Ahmed Bendjelloun, ancien secrétaire général du Parti de l’avant-garde démocratique et socialiste (PADS), est décédé le 2 février 2015, à Rabat. Il était également connu pour ses positions de militant des droits humains et de figure de proue de la gauche militante. A l'occasion du 6éme anniversaire de sa mort, nous publions cet hommage
Quand j’ai appris par la radio la disparition de ce grand
patriote qui est Ahmed Bendjelloun, je n’en ai pas cru mes oreilles. Pourtant,
je le savais souffrant et même immobilisé par la maladie depuis de longues
années. C’est parce que tout simplement je croyais -comme ça, sans jamais y
avoir réfléchi vraiment- qu’il était indestructible. Et j’avais mes raisons
-bien enfouies dans mon inconscient sans doute- de croire que cet homme, dont
le courage était une deuxième nature, était inusable. Tout d’abord sur un plan
purement physique : cet homme qui a subi les pires et inimaginables
tortures durant les années de plomb avait toujours l’air d’un gaillard.

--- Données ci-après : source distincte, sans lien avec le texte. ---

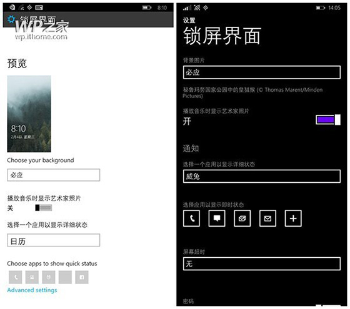Turn off artist photo purple toggle
The height and width of the screenshot is (309, 350).
pos(328,120)
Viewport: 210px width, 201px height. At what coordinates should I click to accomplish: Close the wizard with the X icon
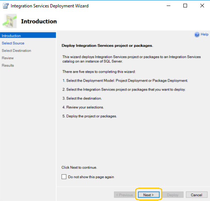(x=202, y=6)
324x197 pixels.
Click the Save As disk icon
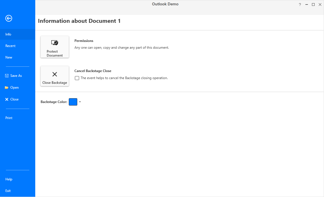click(6, 75)
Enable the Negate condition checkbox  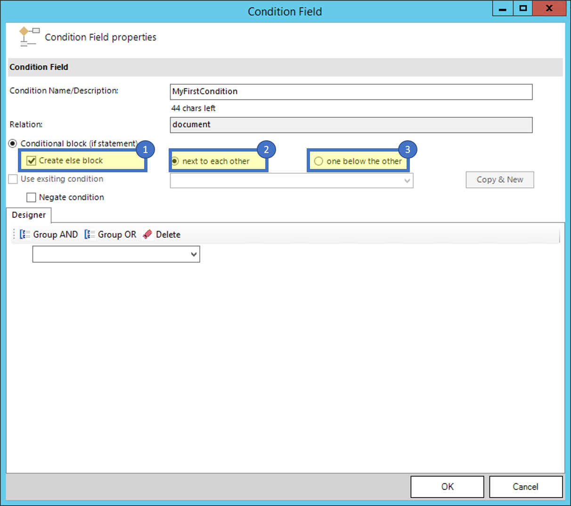point(32,197)
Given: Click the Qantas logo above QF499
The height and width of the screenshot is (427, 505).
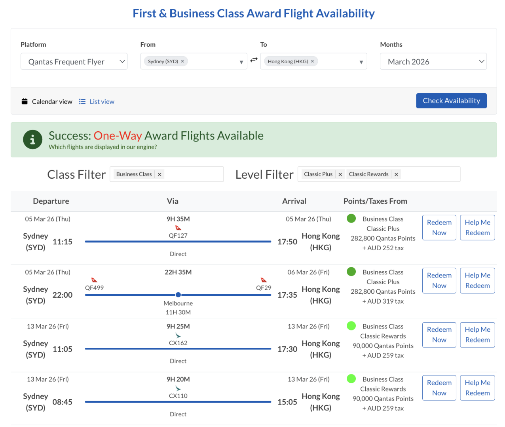Looking at the screenshot, I should pyautogui.click(x=94, y=280).
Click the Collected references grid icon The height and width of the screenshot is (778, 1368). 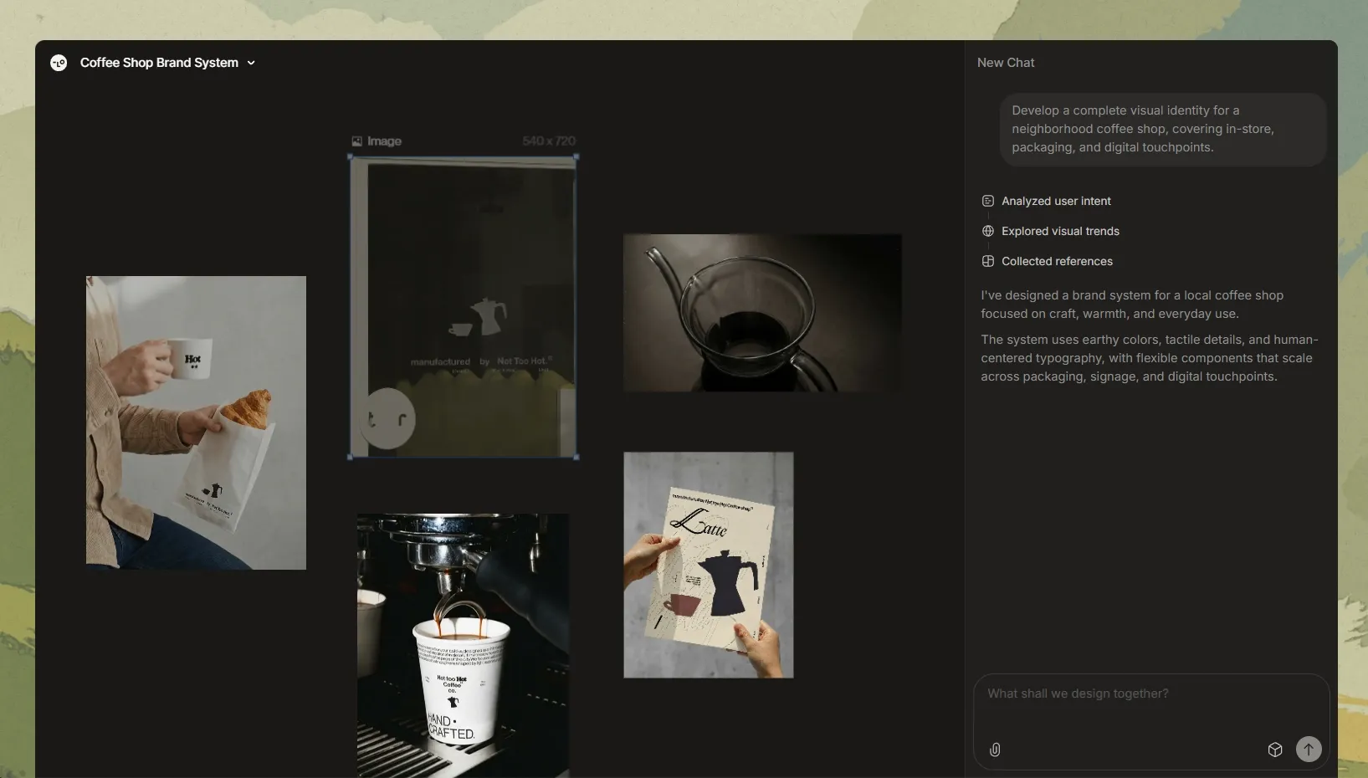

D’ailleurs souvent souriant. Et parfois en colère. Et même très en colère quand
nos politiciens, ou notre régime faisaient des siennes en faisant tort à la
dignité des citoyens ou du pays. Car Si
Ahmed avait le patriotisme chevillé au corps. Mais une sorte de patriotisme
universalisant. Car il était capable de trembler de colère à chaque fois qu’une
injustice se commettait quelque part dans le monde : peu importe que cela
ait lieu en Palestine ou en Afrique du Sud sous l’apartheid. Et pour être en
colère, il faut en avoir l’énergie.
C’était aussi quelqu’un qui aimait la vie, beaucoup. Il en
raffolait même. Il la croquait à pleines dents. Comme on croque une pomme. Il
savait faire rire ses amis et n’hésitait pas à prendre le micro pour fredonner
un air. Révolutionnaire ou pas. Cela veut dire que sur le plan de l’âme et non
seulement du corps, Si Ahmed a vaincu
ses tortionnaires. En restant lui-même. Il m’a raconté une fois, les larmes aux
yeux, les péripéties de son extradition vers le Maroc par le régime de Franco
en 1972. Il fut menotté, encagoulé et jeté dans un avion sans sièges. Son
compagnon de malheur n’était autre que le grand résistant Saïd Bounaïlat. Il
fut torturé d’une façon si sauvage par « les sbires du régime que je croyais que j’allais perdre mes pieds.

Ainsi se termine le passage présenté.